==== TEXTAUSZUG ====
Wo auch Patienten mit Demenz das Sagen haben

«Die Menschen müssen wissen, was ich mache. Das braucht Zeit», sagt Markus Minder. Uli Reinhardt, Mut Magazin

Im Spital Affoltern bei Zürich geniessen ältere Menschen mit Demenz besonders viel Aufmerksamkeit. Das Rezept des Klinikchefs Markus Minder: Spezialisten verschiedener Fachrichtung kooperieren bei den Behandlungen und lassen die Patienten an ihrer Arbeit teilhaben.

Von Frank Brunner, Mut Magazin

Ein sonniger Nachmittag in Affoltern bei Zürich. Normalerweise sitzt Markus Minder um diese Tageszeit in Konferenzen. Doch vor seinem nächsten Termin will er einen Mann besuchen, der allmählich in eine Welt verschwindet, in die ihm keiner folgen kann. 

Markus Minder, Facharzt für Geriatrie und Palliativmedizin, 49 Jahre, gross und schlank, leitet die Abteilung. Geriatrie heisst so viel wie Altersheilkunde, ihre Patienten sind meist älter als 65 Jahre. 40 Prozent aller Menschen, die im Rentenalter stationär behandelt werden, weisen kognitive Störungen auf.
====
AUFGABE 1:
Entnehmen Sie dem Textauszug über Demenzpatienten im Spital Affoltern wortgetreu die Stelle von „Im Spital Affoltern“ bis „kognitive Störungen auf.“.
AUFGABE 2:
Setzen Sie den Textauszug über die Geriatrie im Spital Affoltern im Anschluss an seinen letzten Satz fort.
==== DATENABSCHNITT ====
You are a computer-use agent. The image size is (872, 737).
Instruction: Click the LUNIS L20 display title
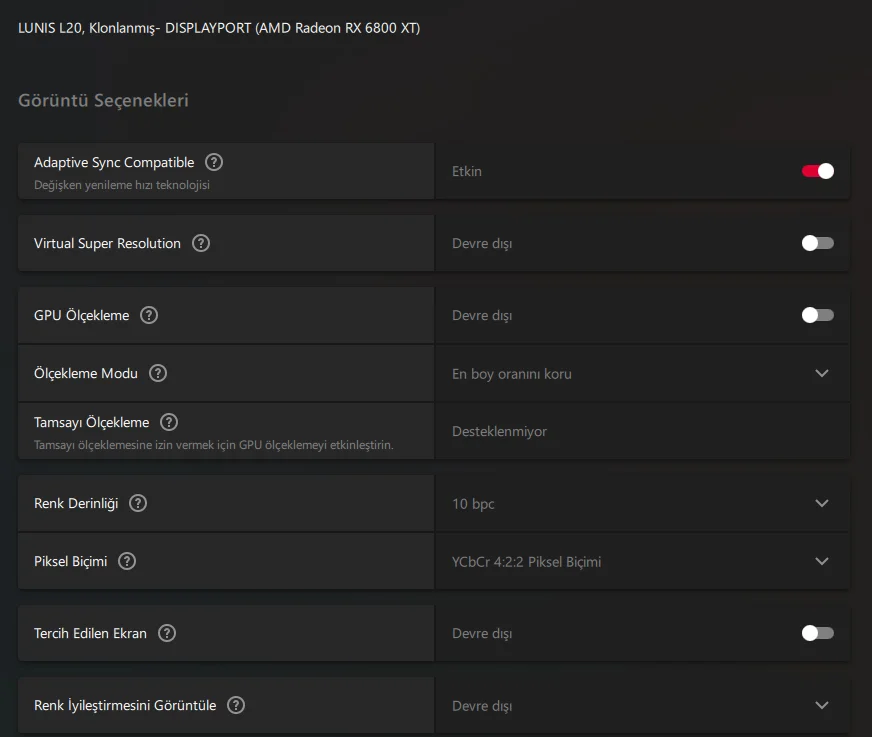(219, 28)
====
SCHRIFTLICHE ANTWORT 1:
Im Spital Affoltern bei Zürich geniessen ältere Menschen mit Demenz besonders viel Aufmerksamkeit. Das Rezept des Klinikchefs Markus Minder: Spezialisten verschiedener Fachrichtung kooperieren bei den Behandlungen und lassen die Patienten an ihrer Arbeit teilhaben.

Von Frank Brunner, Mut Magazin

Ein sonniger Nachmittag in Affoltern bei Zürich. Normalerweise sitzt Markus Minder um diese Tageszeit in Konferenzen. Doch vor seinem nächsten Termin will er einen Mann besuchen, der allmählich in eine Welt verschwindet, in die ihm keiner folgen kann. 

Markus Minder, Facharzt für Geriatrie und Palliativmedizin, 49 Jahre, gross und schlank, leitet die Abteilung. Geriatrie heisst so viel wie Altersheilkunde, ihre Patienten sind meist älter als 65 Jahre. 40 Prozent aller Menschen, die im Rentenalter stationär behandelt werden, weisen kognitive Störungen auf.

SCHRIFTLICHE ANTWORT 2:
Fast jeder Fünfte von ihnen leidet an Demenz. Ein Krankenhausaufenthalt ist für diese Menschen der pure Stress. Es ist für sie schwierig bis unmöglich, sich in der fremden Umgebung zurechtzufinden. Sie verstehen vielleicht nicht, warum sie da sind, können keine Auskunft über ihre Beschwerden geben und einem Aufklärungsgespräch nicht folgen. 

In einer guten Geriatrie wie im Spital Affoltern behalten Ärzte und Pflegende nicht nur organische Krankheiten im Auge, sondern auch Demenz und ihre Begleiterkrankungen. Physiotherapeuten sorgen beispielsweise dafür, dass sich das Risiko zu stürzen minimiert, Ernährungsberater und Ergotherapeuten stehen bereit, dem mentalen und körperlichen Abbau vorzubeugen, der durch langes Liegen droht.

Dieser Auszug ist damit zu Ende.